Mais comme dans de nombreuses affaires d'accusations de viol, et conformément aux réquisitions du parquet de Paris, la juge a décidé de requalifier les faits en délit d'"agression sexuelle", une alternative à un procès aux assises.

- Refus de confrontation -

Édouard Louis"est soulagé que le viol dont il a été victime ne soit pas effacer d'un trait de plume et satisfait que celui qu'il dénonce échappe aux assises" et à "tout ce système représsif qu'il dénonce politiquement", a réagi son avocat Emmanuel Pierrat auprès de l'AFP.

Au cours de l'enquête, l'écrivain, figure de la gauche radicale et opposé à l'incarcération, avait refusé à deux reprises de se rendre à la confrontation, souhaitée par la défense, tout en réclamant un non-lieu.

Il s'était néanmoins constitué partie civile après l'arrestation de Reda B. et avait ensuite confirmé ses accusations dans le bureau de la juge.

"Je pense qu'il ne viendra pas au procès", a encore déclaré Me Pierrat, rappelant que son client n'y était pas tenu.

"Il n'est pas nécessaire de confronter des personnes quand c'est parole contre parole ; ça n'aurait rien apporté, sinon des souffrances supplémentaires à mon client", a-t-il ajouté.

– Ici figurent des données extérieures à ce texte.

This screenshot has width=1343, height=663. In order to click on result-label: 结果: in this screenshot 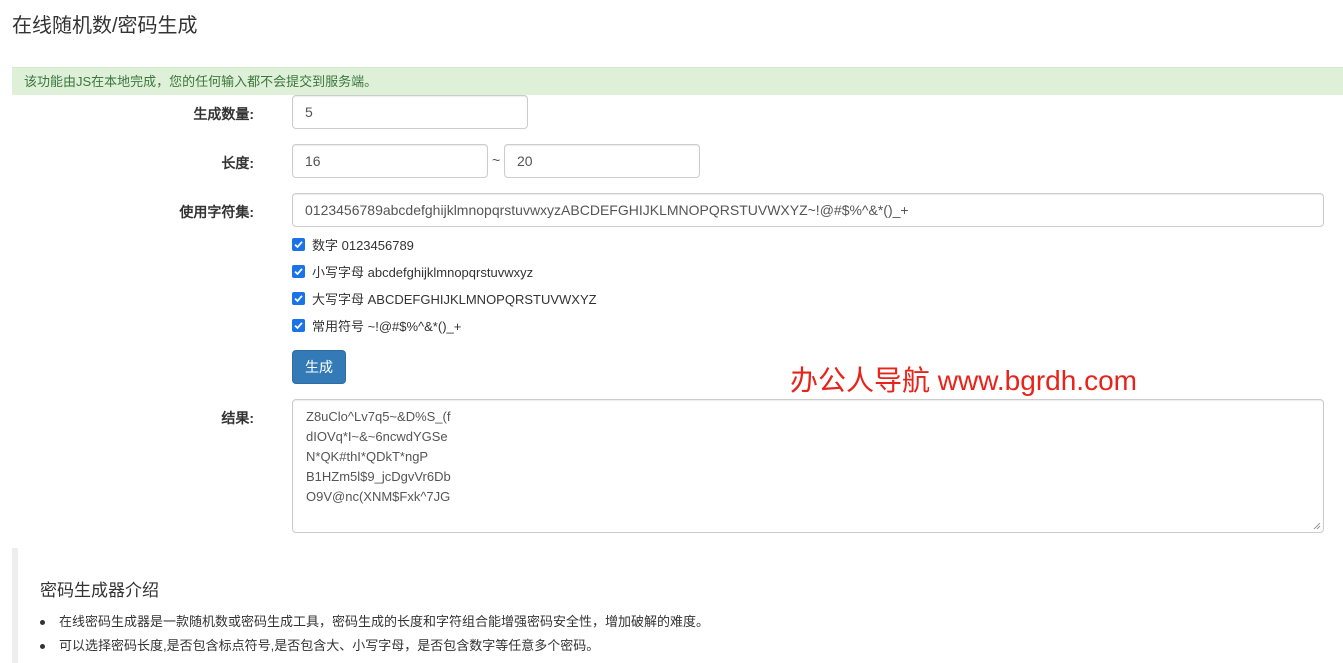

"Édouard Louis, incarnation revendiquée des +gilets jaunes+ et fervent défenseur du peuple contre les sachants, (...) aurait donc plus confiance en des magistrats professionnels qu'en des jurés populaires", s'est étonnée Me Marie Dosé, l'avocate de Reda B.

"Contrairement à lui, mon client n'a pas peur des jurés. Et nous avons déjà interjeté appel de cette ordonnance de renvoi afin d'obtenir, à titre principal, un non-lieu qu’Édouard Louis avait lui-même sollicité dans le cadre de l'instruction", a-t-elle déclaré à l'AFP.

"Mon client a droit à être confronté à celui qui l'accuse, et ce droit lui a été dénié par la partie civile tout au long de son incarcération", a-t-elle fait valoir.